30.01.2014 08:00 Mit Glauco Venier und Klaus Gesing

Musik Jazz: Norma Winstone sorgt mit den Liedern ihres neuen Album "Dance Without Answer" für Kopfkino

Neues Album Dance Without Answer von Norma Winstone

Das Album "Dance Without Answer" ist so angenehm zu hören, wie ein Gemälde mit hinreichend Weißraum zu betrachten ist. © ECM

Von: GFDK - ECM

Das Album wird vom Thema Abschied durchzogen wie gleichsam gestützt.
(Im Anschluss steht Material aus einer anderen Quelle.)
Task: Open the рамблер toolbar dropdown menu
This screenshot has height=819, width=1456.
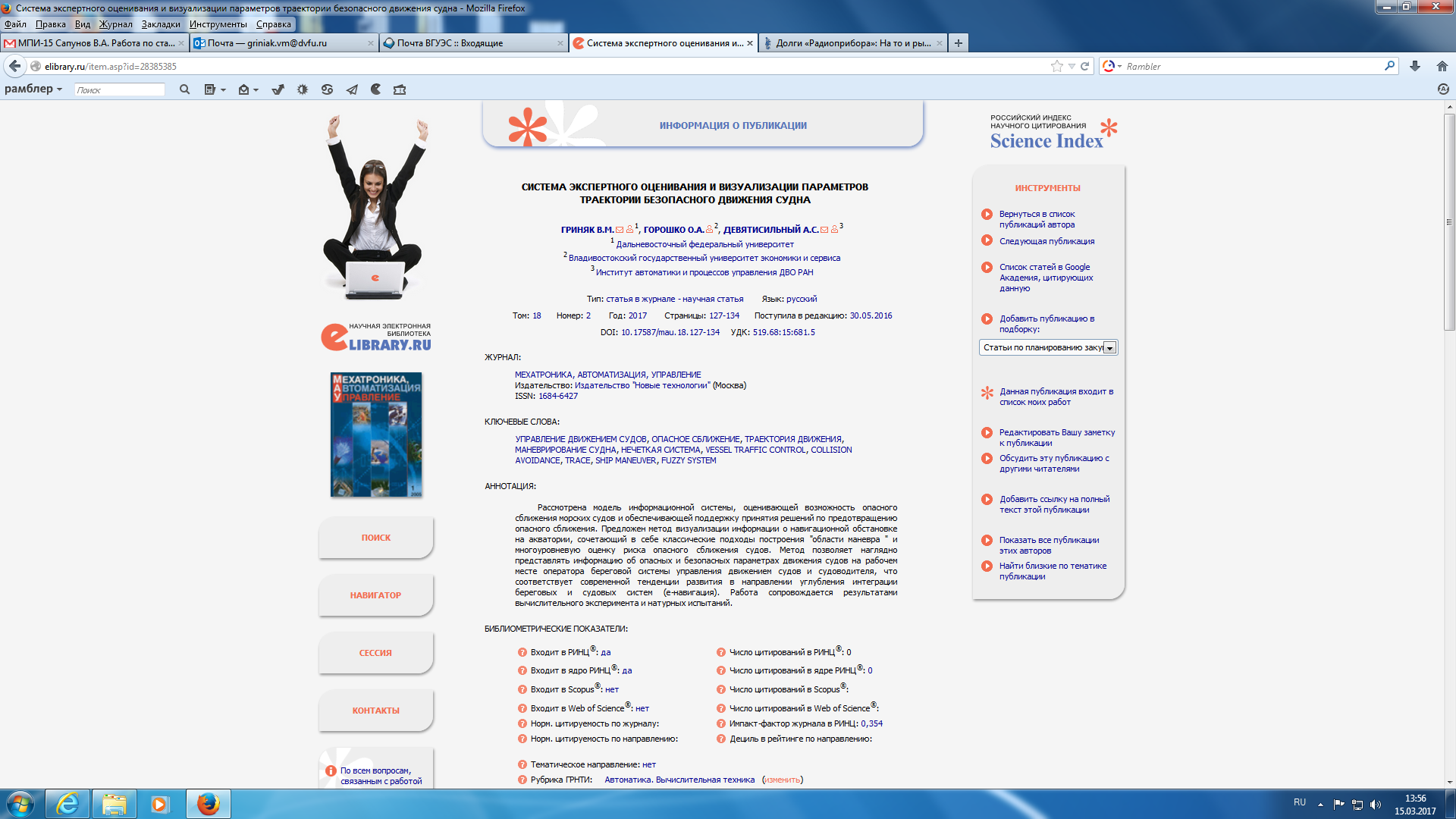Action: click(33, 89)
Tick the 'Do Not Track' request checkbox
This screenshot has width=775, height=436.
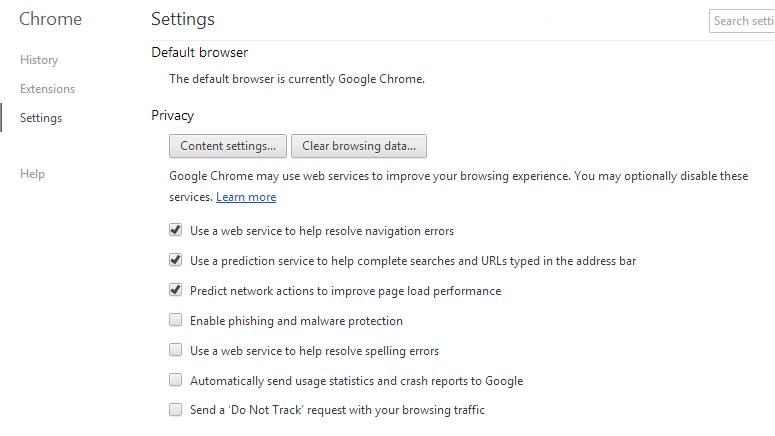pos(176,409)
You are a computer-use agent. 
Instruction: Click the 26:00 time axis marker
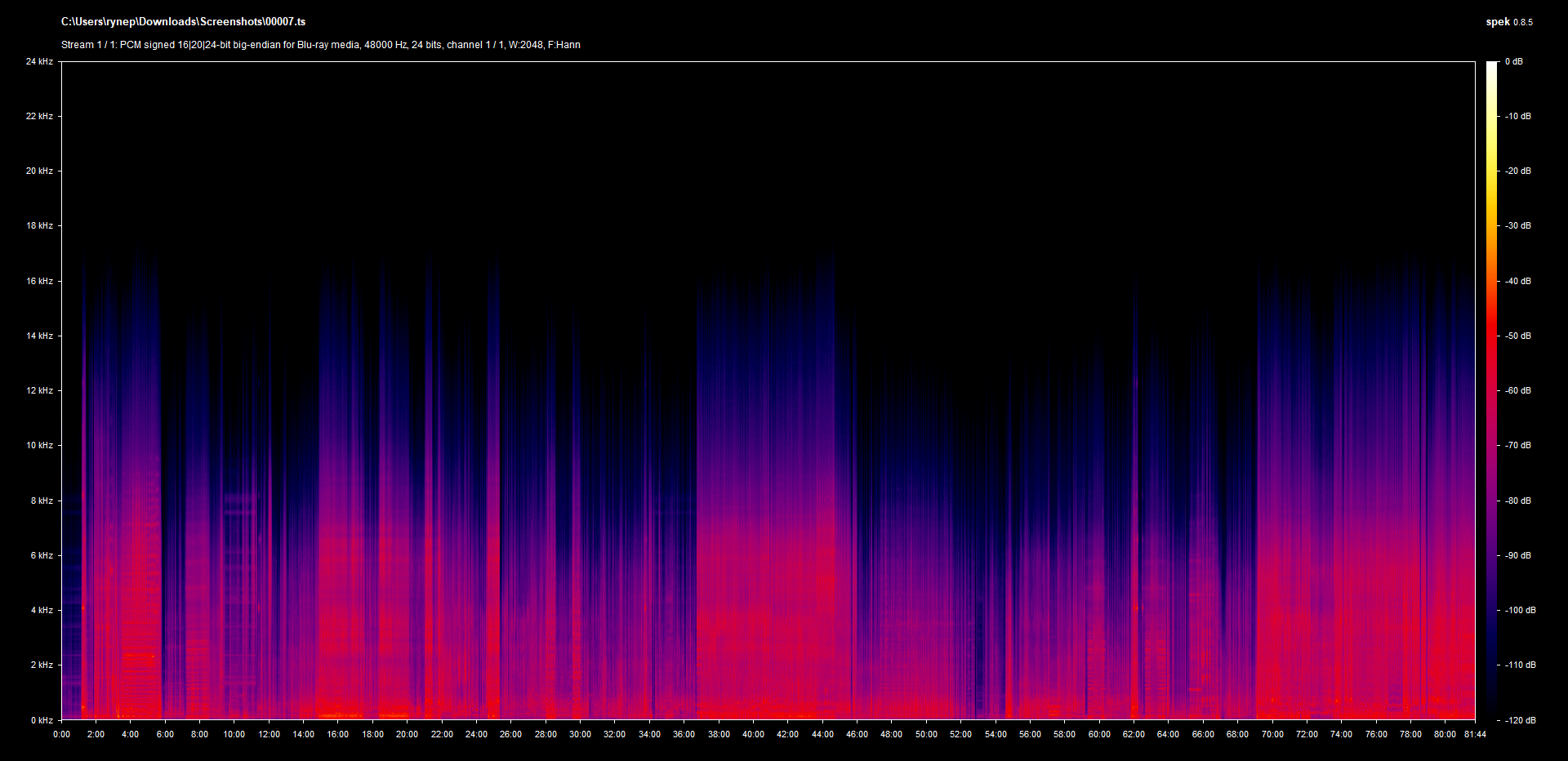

Schon für den Opener, den Title Track "Dance Without Answer", eigentlich ein Instrumental aus der Feder Gesings, hat Norma Winstone bittersüße Lyrics verfasst, die am Ende ein Märchen unvollendeter Goodbyes an die Wand malen.

Enden wird das Werk schließlich mit Fred Neils "Everybody’s Talkin’", einem Favoriten der einstigen Folk-Szene, bevor der Song mit John Schlesingers Film "Midnight Cowboy" in Zusammenhang gebracht wurde.

Er befindet sich übrigens schon sehr lange in Winstones Live-Repertoire.

 

Der kurze Weg von Pedro Almodovar bis zur Muppett Show

Zu Klaus Gesings Stück "High Places" wiederum addierte Winstone Verse, die von Denis Villeneuves Film "Incendies" inspiriert sind. "Ich erzähle hier allerdings nicht die Story des Streifens", sagt die Sängerin, "sondern versuche, mit Worten seine Atmosphäre einzufangen". Viele ihrer Texte trügen cinematographische Züge, "ich neige halt dazu, sehr visuell zu denken, wenn ich meine kleinen Castings um Worte veranstalte."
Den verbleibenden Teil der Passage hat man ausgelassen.